__What to produce__: Give, as a bare number, the count of lines below that contain "target".

Collected data entries
▬▬▬▬▬▬▬▬▬▬

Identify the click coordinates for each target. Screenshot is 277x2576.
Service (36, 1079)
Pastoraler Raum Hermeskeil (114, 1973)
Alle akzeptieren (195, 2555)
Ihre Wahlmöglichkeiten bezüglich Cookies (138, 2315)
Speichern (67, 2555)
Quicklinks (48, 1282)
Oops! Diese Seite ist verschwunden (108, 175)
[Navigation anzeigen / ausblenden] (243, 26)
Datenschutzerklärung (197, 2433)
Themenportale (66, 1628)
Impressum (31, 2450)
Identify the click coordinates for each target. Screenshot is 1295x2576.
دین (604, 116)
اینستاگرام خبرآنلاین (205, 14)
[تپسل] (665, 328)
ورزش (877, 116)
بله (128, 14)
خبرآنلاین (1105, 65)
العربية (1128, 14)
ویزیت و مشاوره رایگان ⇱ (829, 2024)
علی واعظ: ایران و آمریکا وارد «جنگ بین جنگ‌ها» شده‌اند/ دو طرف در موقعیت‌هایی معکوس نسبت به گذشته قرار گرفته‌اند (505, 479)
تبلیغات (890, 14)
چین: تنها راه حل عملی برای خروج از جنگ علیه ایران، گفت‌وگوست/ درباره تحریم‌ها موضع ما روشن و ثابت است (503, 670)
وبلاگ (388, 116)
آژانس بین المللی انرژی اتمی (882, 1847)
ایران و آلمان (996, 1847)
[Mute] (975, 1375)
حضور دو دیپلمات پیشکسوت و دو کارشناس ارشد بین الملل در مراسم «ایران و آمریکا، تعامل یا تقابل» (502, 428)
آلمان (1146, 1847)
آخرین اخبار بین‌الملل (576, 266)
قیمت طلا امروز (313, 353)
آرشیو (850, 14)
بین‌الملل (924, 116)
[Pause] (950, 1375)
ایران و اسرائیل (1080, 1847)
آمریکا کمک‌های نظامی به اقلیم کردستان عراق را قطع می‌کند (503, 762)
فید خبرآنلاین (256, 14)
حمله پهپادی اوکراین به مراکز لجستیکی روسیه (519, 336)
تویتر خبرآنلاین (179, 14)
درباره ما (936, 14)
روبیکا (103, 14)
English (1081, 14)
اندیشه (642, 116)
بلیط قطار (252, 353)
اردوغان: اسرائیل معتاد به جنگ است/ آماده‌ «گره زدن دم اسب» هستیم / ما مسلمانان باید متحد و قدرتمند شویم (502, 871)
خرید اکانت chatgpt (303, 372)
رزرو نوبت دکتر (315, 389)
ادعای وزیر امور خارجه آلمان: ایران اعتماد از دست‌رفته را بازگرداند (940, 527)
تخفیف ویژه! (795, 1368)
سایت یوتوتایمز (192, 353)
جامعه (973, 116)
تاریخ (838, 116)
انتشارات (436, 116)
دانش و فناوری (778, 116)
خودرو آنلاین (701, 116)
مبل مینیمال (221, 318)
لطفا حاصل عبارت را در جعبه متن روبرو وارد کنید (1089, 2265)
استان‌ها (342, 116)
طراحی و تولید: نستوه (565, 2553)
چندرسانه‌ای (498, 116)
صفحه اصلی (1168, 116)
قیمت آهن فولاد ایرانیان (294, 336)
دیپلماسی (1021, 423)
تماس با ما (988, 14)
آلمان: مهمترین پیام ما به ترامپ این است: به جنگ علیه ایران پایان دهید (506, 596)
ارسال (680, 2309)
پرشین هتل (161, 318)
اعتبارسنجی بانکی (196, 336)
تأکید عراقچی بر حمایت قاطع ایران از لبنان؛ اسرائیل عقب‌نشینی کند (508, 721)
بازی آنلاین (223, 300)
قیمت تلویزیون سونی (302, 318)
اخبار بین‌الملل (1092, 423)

▬▬▬▬▬▬▬▬▬▬

__Exercise output__: 2